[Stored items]
-.-.-

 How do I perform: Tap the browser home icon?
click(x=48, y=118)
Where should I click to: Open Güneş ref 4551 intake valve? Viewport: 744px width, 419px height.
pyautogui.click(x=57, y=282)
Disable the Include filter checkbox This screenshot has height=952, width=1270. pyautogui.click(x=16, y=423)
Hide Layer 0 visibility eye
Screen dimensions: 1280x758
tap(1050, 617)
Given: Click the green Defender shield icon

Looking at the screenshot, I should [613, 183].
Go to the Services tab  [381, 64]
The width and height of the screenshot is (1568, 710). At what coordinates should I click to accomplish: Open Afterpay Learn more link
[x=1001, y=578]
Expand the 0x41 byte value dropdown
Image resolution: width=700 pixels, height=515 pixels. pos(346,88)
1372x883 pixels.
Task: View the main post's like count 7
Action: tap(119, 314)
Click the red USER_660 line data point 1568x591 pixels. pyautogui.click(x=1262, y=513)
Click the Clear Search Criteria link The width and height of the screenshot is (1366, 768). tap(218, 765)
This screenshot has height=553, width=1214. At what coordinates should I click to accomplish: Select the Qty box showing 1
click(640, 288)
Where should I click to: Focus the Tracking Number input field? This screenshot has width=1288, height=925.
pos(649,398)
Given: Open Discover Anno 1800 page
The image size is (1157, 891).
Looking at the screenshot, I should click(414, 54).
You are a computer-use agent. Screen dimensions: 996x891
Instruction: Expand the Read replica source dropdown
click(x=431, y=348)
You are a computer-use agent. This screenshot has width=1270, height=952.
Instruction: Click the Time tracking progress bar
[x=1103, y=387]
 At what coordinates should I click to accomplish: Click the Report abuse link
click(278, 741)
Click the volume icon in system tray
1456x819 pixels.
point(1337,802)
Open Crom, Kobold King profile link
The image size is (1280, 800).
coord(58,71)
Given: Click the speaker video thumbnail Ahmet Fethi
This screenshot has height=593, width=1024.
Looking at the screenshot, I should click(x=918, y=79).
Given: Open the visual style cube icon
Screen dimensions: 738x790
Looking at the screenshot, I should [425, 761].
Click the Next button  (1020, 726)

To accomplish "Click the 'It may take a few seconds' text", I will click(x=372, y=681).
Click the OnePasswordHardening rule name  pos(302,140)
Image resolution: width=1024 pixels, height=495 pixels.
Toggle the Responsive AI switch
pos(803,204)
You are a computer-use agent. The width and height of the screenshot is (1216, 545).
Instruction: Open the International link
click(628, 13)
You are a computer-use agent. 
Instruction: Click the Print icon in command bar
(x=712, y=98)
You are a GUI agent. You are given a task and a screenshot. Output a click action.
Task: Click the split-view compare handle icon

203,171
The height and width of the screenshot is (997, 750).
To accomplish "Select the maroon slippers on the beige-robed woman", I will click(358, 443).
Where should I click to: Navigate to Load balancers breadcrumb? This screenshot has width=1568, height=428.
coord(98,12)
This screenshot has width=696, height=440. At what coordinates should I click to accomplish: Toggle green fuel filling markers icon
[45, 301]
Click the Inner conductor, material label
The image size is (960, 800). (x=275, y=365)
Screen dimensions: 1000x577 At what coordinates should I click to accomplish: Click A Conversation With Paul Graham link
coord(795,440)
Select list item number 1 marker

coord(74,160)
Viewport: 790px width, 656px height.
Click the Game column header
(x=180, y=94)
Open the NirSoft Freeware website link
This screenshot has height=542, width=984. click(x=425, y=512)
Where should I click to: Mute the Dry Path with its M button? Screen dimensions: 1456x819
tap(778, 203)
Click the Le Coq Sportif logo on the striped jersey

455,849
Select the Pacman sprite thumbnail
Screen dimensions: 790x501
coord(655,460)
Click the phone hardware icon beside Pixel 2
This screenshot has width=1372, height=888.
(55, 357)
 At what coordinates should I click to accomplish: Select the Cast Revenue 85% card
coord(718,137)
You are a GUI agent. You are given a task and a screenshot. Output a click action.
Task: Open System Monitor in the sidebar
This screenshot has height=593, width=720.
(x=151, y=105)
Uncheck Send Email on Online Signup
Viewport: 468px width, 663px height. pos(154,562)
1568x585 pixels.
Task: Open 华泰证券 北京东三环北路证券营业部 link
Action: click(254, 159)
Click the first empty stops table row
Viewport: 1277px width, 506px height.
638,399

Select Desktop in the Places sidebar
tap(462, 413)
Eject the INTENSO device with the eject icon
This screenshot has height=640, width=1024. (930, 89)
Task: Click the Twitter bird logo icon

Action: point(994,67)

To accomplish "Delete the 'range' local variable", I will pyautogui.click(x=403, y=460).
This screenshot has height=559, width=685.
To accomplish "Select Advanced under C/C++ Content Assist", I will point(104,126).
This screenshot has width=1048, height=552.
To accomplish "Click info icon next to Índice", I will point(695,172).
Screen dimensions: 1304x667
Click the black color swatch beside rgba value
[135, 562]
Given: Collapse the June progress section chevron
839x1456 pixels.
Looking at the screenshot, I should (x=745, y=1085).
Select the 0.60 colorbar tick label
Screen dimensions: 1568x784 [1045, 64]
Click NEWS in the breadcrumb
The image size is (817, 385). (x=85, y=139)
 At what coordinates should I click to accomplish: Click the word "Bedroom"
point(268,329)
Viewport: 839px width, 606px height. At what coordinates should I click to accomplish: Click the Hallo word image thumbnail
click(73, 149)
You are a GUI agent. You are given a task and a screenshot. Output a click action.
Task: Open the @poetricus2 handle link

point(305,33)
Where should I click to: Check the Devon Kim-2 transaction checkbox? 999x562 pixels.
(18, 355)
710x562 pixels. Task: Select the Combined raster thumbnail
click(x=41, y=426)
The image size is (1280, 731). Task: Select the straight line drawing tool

-.-.-

## Task brief
A count is needed of the lines in the entries that contain "agent". Supply only that number.

## Solution below
7